また謎なことが起こりそうな加茂家です。とでも言っておこうか。俺がそんなことを思いつつ海織を見ていると……。
「うん。正式な名前はなんだったかな?まあいいかな。ほらあるじゃん。いつだれがどこで何をするっていうのをさ。決めるゲーム」
「あー、あるね」
「何となく知ってます」
海織が話しだすと女の子2人が話しに加わってきた。
「で、今からさ。それに似たゲームというか……紙にいろいろ書いて「誰が」と「何を」とえっと「どこで買ってくる?」みたいな感じかな?」
「——何かが起こりそうなゲームが始まりそうなんだが――」
不安しかない俺だった。
「でも面白いかも。それで晩ご飯決めようよ」
俺が不安に思っていると――これはヤバい。斎宮さんが海織の話にくいついてしまったので――今日はこれで決まりそうな感じだった。すると柊も――。
「いいんじゃね?決まったことを必ず実行。うんうん面白い事書けそうだしな」
楽しそうな感じで会話に入ってきた。うん。やることは決定というか――何でこんなことに?ってか、確か海織たちが帰って来た時。雨が降りだしたとか言ってなかったっけ?うん。言ってた気がする。

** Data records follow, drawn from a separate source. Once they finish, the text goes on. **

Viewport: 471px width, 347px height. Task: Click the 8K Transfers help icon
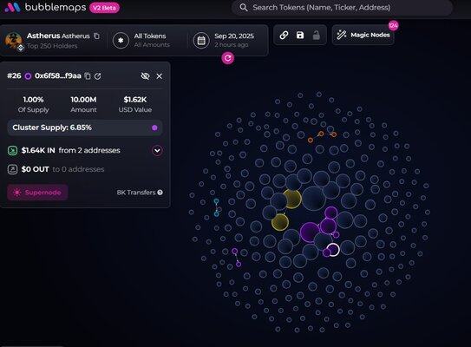click(x=160, y=193)
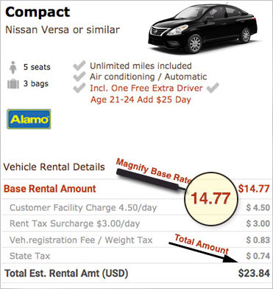Click the 3 bags luggage icon

tap(13, 84)
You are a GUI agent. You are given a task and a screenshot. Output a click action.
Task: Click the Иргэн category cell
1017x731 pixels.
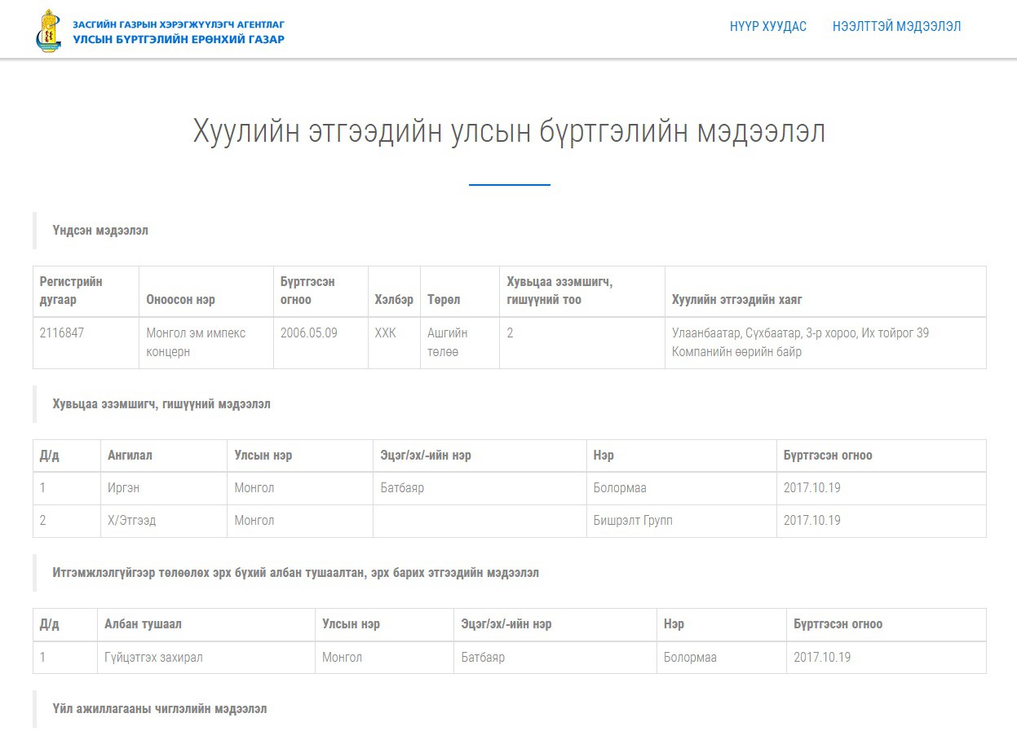pos(164,488)
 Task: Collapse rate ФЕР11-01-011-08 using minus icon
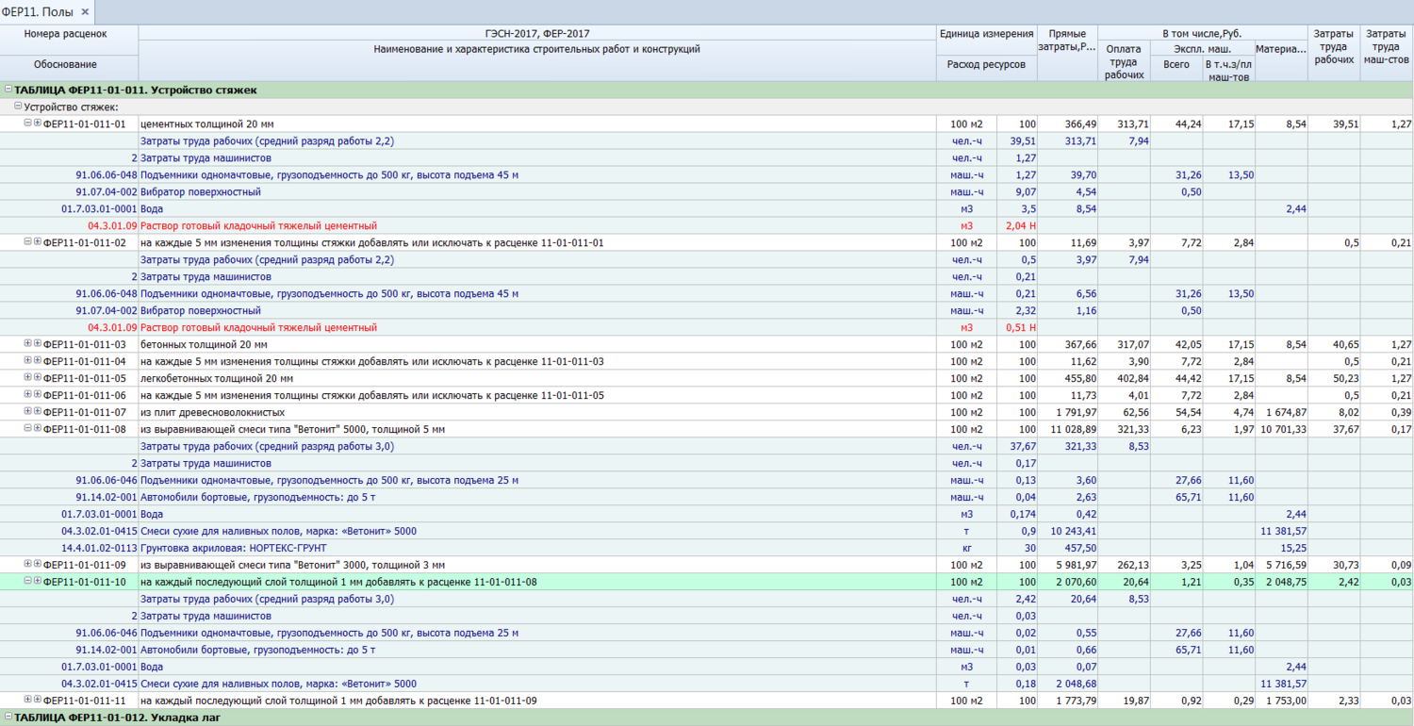click(28, 429)
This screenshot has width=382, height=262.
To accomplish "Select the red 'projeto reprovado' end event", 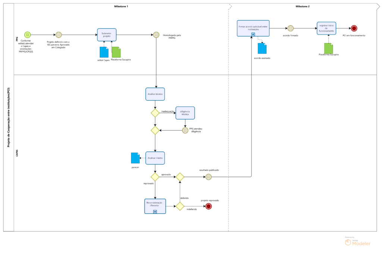I will coord(209,206).
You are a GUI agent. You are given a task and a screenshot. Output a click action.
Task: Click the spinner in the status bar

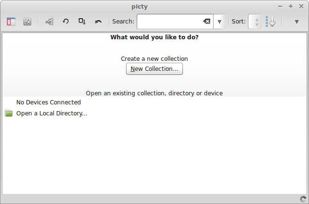pyautogui.click(x=303, y=199)
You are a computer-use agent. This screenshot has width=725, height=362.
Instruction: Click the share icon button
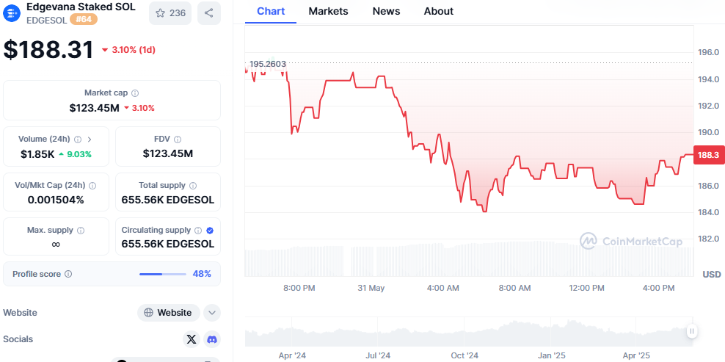pos(209,12)
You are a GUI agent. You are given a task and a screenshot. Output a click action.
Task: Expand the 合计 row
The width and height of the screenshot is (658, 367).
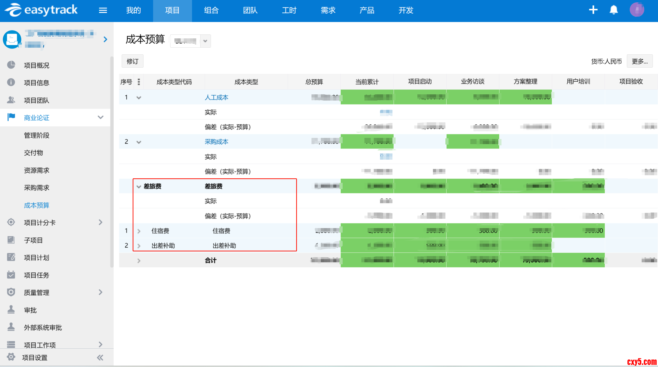[139, 261]
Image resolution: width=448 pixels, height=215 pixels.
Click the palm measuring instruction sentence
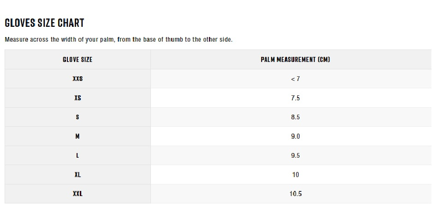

「——柊。無茶なことを書くと、晩ご飯にありつけないかと」
「大丈夫だろ。明日休みだし。のんびり待ってればさ。何か書こうかなー」
「まあうん。反対はしないが……どうなっても――って海織。雨降ってるんじゃなかった?」
「あっ。だね。さっきここに着くと同時くらいに降ってきたんだよ」
「雨の中のお買い物か」
「まあまあ」
「いいじゃんいいじゃん。楓くん。これは罰ゲーム的な事だよ」
「斎宮さんも楽しそうなことで。自分も罰ゲームになることをお忘れなく」
「問題なし。さあさあ何かこうかなー」
斎宮さんは――既にやる気満々だった。
「——嫌な予感がしますね。無茶ぶりと言いますか――とりあえず嫌な予感がします」
「七菜だけがちゃんと理解しているかもね。何を書いてもいいという怖さを」
俺がどうなることか心配しつつ。柊や斎宮さん。海織を見ていると。七菜が話しかけてきた。

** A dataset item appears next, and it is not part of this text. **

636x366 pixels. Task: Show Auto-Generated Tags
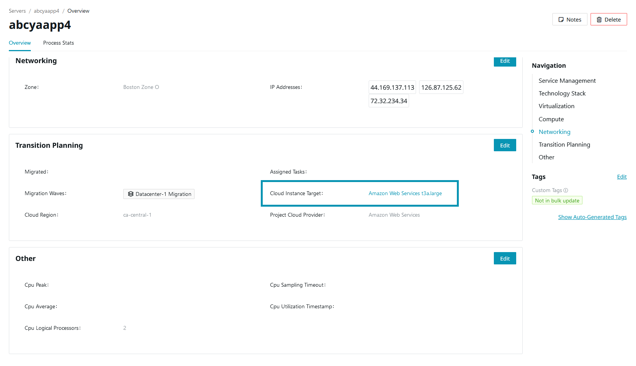click(x=592, y=217)
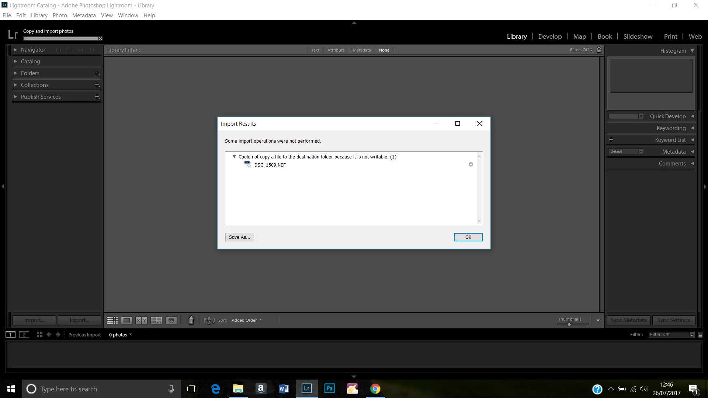Select DSC_1509.NEF in results list
The height and width of the screenshot is (398, 708).
coord(270,165)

「まあ晩ご飯が何になるか。決まるまでわからない。ゲーム自体は面白そう。楽しそうですが――ね。雨降ってる中の買い出しになるのは――ですね」
「その何になるかで。大変なことになる可能性も――」
「まあまあ、じゃあいいところカゴがあるから――」
七菜と話していると、海織がさらっとどこかからちょうどいいサイズの箱を3個持ってきた。どこにあったのかは――もう聞かない。俺の部屋にいろいろ置かれてるんですね。はい。そういうことにしておきましょう。
箱が準備されると海織が仕切る形で進んで行った。
「とりあえず――何を書いたらいいかな?まずは――誰が。だよね。書き方は自由でいいよね?」
「だね。自分の名前でもいいし。誰かの名前でもいいんだよね」
「ってか。その時点で名前を書かれなかった人は買い物に行かなくていいという事か」
「良し。柊の名前は書こう」
「おい」
うん。心理作戦というのだろうか。既にゲームは始まったらしい。俺がふと思ったことをつぶやいたら――柊と斎宮さんがバチバチしていた。そこまで白熱しなくても……。

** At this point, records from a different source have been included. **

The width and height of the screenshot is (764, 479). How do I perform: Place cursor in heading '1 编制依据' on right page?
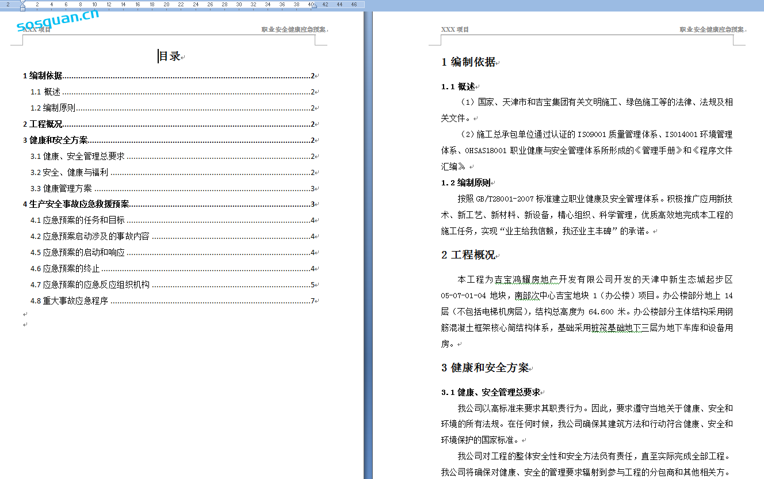click(x=468, y=62)
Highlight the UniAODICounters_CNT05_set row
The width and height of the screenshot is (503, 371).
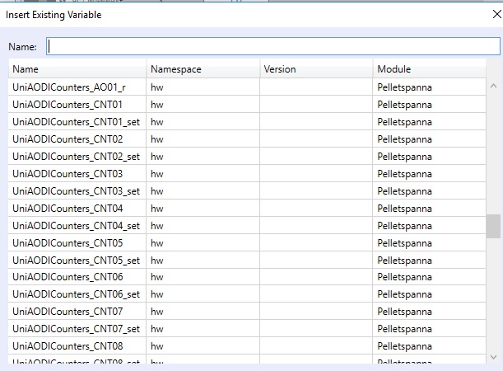pos(76,261)
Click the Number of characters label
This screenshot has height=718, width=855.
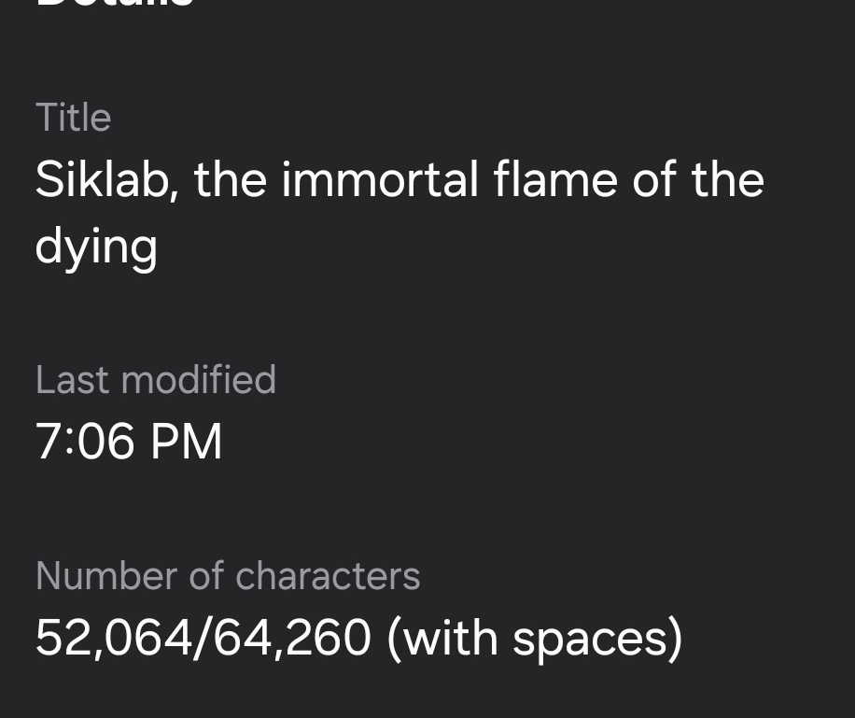coord(227,576)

そんなこんなで、それから海織がそこらへんにあったチラシで適当なサイズの紙を作り――その後は5人がそれぞれコソコソと紙にそれぞれ言葉を書いたのだった。
そして……ゲームが始まる。まあゲームというか……くじ引き?みたいなものかな。うん。決まったことによっては――大揉めが起こりそうなゲームがね。始まったのだった。